Problema: Retome o texto sobre o pedido de fiscalização preventiva da lei da eutanásia, escrevendo a continuação a seguir à última frase apresentada.

Excerto selecionado:
»»
A fiscalização para travar eutanásia

Marcelo levou apenas algumas horas para pedir a intervenção do Tribunal Constitucional. E aponta conceitos excessivamente indeterminados na lei, contestada por vários setores da sociedade.

O Presidente da República, Marcelo Rebelo de Sousa, nem esperou 24 horas para submeter o pedido de fiscalização preventiva da nova lei que despenaliza a eutanásia, a chamada morte medicamente assistida. E colocou o pedido no site da Presidência, com oito páginas.

Para Marcelo, a lei prevê «conceitos excessivamente indeterminados, na definição dos requisitos de permissão da despenalização da morte medicamente assistida, e consagra a delegação, pela Assembleia da República, de matéria que lhe competia densificar».

O chefe de Estado não pediu especificamente aos juízes do Palácio Ratton para se pronunciarem sobre se a nova lei viola, ou não, o valor inviolável da vida – o argumento mais invocado por quem é contra a lei –, antes optou por pedir a avaliação constitucional de alguns pontos do diploma, designadamente a «situação de sofrimento intolerável» ou a «lesão definitiva de gravidade extrema de acordo com o consenso científico», ou seja, os tais conceitos excessivamente indeterminados. Além disso, Belém pretende que o Tribunal Constitucional se pronuncie sobre se «a concreta regulação da morte medicamente assistida operada pelo legislador no presente Decreto se conforma com a Constituição» – isto é, se não é inconstitucional o Parlamento delegar matérias de direito, liberdades e garantias em terceiros.
««
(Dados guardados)
»»
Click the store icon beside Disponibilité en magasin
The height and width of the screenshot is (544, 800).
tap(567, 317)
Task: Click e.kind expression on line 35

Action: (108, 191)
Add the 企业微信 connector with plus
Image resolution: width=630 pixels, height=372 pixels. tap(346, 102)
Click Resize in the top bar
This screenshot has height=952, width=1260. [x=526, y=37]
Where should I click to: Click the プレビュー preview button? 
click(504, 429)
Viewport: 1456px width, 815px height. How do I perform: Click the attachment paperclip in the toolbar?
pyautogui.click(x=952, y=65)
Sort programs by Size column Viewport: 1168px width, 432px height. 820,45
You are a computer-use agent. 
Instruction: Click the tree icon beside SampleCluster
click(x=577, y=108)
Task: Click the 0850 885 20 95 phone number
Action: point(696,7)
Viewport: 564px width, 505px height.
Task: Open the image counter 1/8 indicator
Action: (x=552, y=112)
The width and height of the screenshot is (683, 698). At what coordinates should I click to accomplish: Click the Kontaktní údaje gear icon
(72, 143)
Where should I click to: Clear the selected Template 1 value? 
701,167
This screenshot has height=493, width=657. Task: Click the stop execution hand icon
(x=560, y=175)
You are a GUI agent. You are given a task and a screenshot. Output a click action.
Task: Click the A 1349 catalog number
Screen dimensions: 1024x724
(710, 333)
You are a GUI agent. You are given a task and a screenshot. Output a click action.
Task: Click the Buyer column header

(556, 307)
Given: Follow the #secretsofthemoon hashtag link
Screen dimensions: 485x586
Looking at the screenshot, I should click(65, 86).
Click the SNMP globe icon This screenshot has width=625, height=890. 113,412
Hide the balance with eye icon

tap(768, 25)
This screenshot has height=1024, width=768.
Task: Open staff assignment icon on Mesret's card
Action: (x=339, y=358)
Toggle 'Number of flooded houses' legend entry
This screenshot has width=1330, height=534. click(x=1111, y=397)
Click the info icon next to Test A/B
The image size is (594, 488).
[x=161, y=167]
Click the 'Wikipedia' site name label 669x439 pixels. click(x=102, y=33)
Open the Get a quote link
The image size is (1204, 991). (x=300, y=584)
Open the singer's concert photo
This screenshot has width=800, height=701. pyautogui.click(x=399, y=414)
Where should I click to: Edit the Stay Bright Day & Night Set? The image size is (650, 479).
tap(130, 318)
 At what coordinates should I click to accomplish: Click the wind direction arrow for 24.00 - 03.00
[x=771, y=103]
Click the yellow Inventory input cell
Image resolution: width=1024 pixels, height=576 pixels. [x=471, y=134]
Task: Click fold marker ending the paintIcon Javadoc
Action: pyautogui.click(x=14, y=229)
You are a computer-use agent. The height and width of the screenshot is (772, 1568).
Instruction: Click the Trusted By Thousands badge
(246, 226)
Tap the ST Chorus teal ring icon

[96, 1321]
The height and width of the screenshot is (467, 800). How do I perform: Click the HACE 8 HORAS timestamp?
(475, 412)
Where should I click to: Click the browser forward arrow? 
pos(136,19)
««
Resultado da tarefa:
Marcelo tinha oito dias para pedir a fiscalização preventiva da lei e nem esgotou um dia do prazo. Católico confesso, o Presidente será contra a despenalização da eutanásia, mas sempre disse que as suas convicções pessoais não iriam interferir na avaliação que fizesse do diploma. O Presidente poderia ter vetado politicamente a lei (como foi exigido pelo Chega, por exemplo), mas enveredou pela discussão sobre a segurança jurídica da lei. Na sua decisão terá pesado a ideia de que o veto apenas serviria para o Parlamento reconfirmar a lei e o assunto ficaria arrumado, uma vez que foi aprovada com 136 votos a favor, para lá da maioria absoluta (116 votos). Agora, o Tribunal Constitucional tem 25 dias para esclarecer as dúvidas presidenciais e fundamentar-lhe uma decisão. Depois do resultado da fiscalização preventiva, Marcelo tem, depois, 20 dias para promulgar ou vetar a lei e devolvê-la ao Parlamento.

O PSD e o PCP não reagiram à decisão presidencial, mas o PS, um dos autores dos projetos que foram vertidos no diploma, mostrou-se tranquilo, tal como o Bloco de Esquerda. A deputada socialista Isabel Moreira acrescentou que era « impossível fazer uma lei deste tipo sem conceitos indeterminados. O importante é que eles sejam determináveis». O PAN acusou Marcelo de ser «muito conservador nos costumes». Já Telmo Coreia, do CDS, saudou a decisão, lembrando que já se preparava para tentar pedir uma fiscalização sucessiva da lei (que não a suspende), enquanto a Iniciativa Liberal considerou expetável o pedido. Por sua vez, André Ventura, do Chega, defendeu que Marcelo deveria ter feito um veto político, por não ser o momento de discutir o tema. Belém evitou entrar no debate ideológico.